Formidabili le 7 finali ottenute dai pugili laziali. Straordinario il bottino di medaglie ottenute:
5 medaglie d’oro Micheli Alessandro (Domenico Tiberia Boxing club Ceccano), Natalizi Giuliano e Baldari Nicola (Il Gladiatore Boxe Accademy), Federici Simone (Zonfrillo e Federici Boxing Team), Mauti Simone Nuova (Audax Cisterna), e 2 d’argento Contu Andrea Aaron (Phoenix Gym), Bevilacqua Vincenzo (Boxe Gym Frigoria).
Un risultato che pone la regione Lazio sul podio più alto nella conquista dei titoli italiani di categoria.
Non è un caso che la regione Lazio produca – ormai da tempo - pugilato di altissima qualità e sia la regione che svolge più del 20% di tutta l’attività pugilistica nazionale.
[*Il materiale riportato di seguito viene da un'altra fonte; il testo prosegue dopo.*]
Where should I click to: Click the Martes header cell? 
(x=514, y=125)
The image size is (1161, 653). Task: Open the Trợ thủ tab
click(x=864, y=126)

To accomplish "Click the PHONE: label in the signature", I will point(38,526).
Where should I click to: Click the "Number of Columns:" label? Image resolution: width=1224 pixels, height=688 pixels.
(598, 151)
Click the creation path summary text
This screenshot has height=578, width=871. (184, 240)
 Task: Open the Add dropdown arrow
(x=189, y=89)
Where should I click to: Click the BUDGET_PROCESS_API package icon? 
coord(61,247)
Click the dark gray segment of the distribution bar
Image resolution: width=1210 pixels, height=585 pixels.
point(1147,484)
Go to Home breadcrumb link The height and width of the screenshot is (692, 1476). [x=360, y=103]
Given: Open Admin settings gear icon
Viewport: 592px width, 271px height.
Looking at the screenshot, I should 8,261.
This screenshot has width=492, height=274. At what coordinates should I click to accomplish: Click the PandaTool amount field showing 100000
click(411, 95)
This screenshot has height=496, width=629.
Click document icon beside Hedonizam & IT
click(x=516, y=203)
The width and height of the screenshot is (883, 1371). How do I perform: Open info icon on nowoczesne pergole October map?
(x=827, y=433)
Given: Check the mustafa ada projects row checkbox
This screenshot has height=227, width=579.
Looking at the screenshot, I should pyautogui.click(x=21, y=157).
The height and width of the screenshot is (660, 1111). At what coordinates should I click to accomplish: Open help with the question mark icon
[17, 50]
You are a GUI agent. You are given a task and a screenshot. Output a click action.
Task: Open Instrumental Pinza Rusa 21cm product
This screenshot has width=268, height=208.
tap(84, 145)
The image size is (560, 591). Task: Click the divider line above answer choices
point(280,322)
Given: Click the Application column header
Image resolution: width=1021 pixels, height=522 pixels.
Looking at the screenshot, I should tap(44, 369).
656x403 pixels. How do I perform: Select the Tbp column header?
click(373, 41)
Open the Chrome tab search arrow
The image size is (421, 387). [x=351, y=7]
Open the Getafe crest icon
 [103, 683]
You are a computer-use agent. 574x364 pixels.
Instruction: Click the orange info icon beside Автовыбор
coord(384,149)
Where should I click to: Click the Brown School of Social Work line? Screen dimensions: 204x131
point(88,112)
Certamente questi risultati sono il frutto di una particolare capacità delle società e dei tecnici di plasmare campioni.
Ma solo uno sprovveduto o qualcuno in mala fede, potrebbe non accorgersi che, da anni, qualcosa è cambiato nella gestione e nella coordinazione di tutto il movimento pugilistico laziale.
Negli anni è stato costruito un terreno fertile alle vittorie, incentivando le società, creando i presupposti per una ricca implementazione dell’attività pugilistica sul territorio.
Questo Comitato ha creato un intelaiatura di acciaio, un “modello Lazio” fondato su strumenti di gestione manageriali, su una programmazione degli obiettivi che hanno prodotto un costante aumento dell’attività.
Si è costruita nel tempo una nuova immagine del pugilato e una voglia di appartenenza al movimento pugilistico di questa Regione: tutti adesso voglio far parte integrante della “grande famiglia del pugilato laziale”.
IL continuo aumento delle Società affiliate e dei tesserati, dimostra la voglia di partecipare a questa “casa comune vincente”.
Un modello organizzativo che può essere esportato in tutta Italia a cominciare dalla virtuosa gestione economica del decentramento, con cui sono stati distribuiti migliaia di euro di contributi alle Società.
Qualità, quantità, e vittorie..….ecco cosa hanno fatto le Società ed il Comitato Regionale Lazio.